A GLÓRIA E A GRAÇA


Um tema da moda, porém urgente

Sob um título que faz referência aos nomes das protagonistas - e tenta fazer um trocadilho questionável -, A Glória e a Graça chega aos cinemas num momento em que a discussão de seu tema esteja na moda, apesar de sua absoluta urgência.


Na trama, Graça (Sandra Corveloni) uma mulher de meia idade descobre-se com um aneurisma cerebral incurável e precisa de alguém para cuidar de seus dois filhos, Papoula (Sofia Marques) e Moreno (Vicente Demori). Sem contato com os pais se seus filhos e mais ninguém que possa assumir a responsabilidade, decide procurar seu irmão Luiz Carlos, que não vê há quinze anos, após uma briga. Descobre que ele tornou-se a travesti Glória (Carolina Ferraz), uma pessoa solteira, de classe média, poliglota e que é dona de um charmoso restaurante em Santa Teresa - Rio de Janeiro.


Carolina Ferraz consegue construir um personagem real, com camadas. Fugindo de estereótipos, apresenta uma travesti de classe média, bem resolvida, que se acostumou com a solidão e desloca o sentimento maternal para sua amiga transexual Phedra (Carol Marra), que vive com ela e por quem transfere seu carinho e preocupação.


A atriz fez uma sólida preparação para o personagem com o renomado preparador Christian Duuvoort e entrevistando mais de sessenta travestis e transexuais. Ela conta que conheceu o roteiro nove anos atrás, e quando soube que o filme não seria mais realizado, comprou seus direitos para que pudesse produzi-lo. Foi aí que entraram o diretor Flávio Ramos Tambellini, Corveloni, Marra, e demais atores e equipe.

Apesar de bem escrito, o roteiro assinado por Lusa Silvestre (Estômago, 2007) e o estreante Mikael de Albuquerque tropeça ao criar uma cena absolutamente sem sentido para tocar no assunto da agressão física sofrida por travestis e forçar o encontro das irmãs num ambiente estranho a elas.

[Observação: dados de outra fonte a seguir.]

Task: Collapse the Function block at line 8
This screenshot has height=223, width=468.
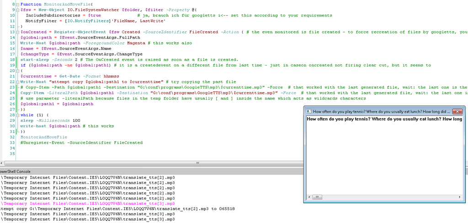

Também falha ao abordar assuntos importantes, mas não conseguir desenvolvê-los a contento. Temas como violência contra travestis, prostituição, preconceito e relacionamento amoroso são abordados mas perdem-se no filme.

O diretor tem o grande mérito de extrair atuações precisas - principalmente das protagonistas - sem deixar cair na armadilha iminente, e quase irresistível, do melodrama.


A caracterização de Carolina é impecável. Ela está com vinte quilos a mais de seu peso habitual, e ainda colocou próteses nos dentes para ficar com eles menores e gengivas maiores, visando dissociar sua imagem tão conhecida do público. Usou peruca encaracolada e a maquiagem também ajudou a mudar seu rosto, ficando mais inchado. É bastante louvável o desprendimento da atriz - que não se importou em deixar sua famosa beleza de lado - ao apresentar-se deformada e envelhecida.


Sandra Corveloni - vencedora da Palma de Ouro no Festival de Cannes pelo filme Linha de Passe (Walter Salles Jr, 2008) - também não faz por menos ao apresentar uma mulher que dedica a vida a seus filhos, e que, apesar de precisar do irmão travesti, não consegue esconder seus preconceitos. A atriz consegue captar a amargura que é a de uma mãe solteira ter de lidar com a morte a qualquer momento, tendo um filho criança e uma adolescente para criar.


Trata-se de um filme sensível e bem desenvolvido que lembra alguns bons títulos do cinema argentino ou mesmo do espanhol Pedro Almodóvar. Com tema e abordagem incomuns para o cinema nacional, A Glória e a Graça reflete o bom momento que nosso cinema vive e merece ser visto.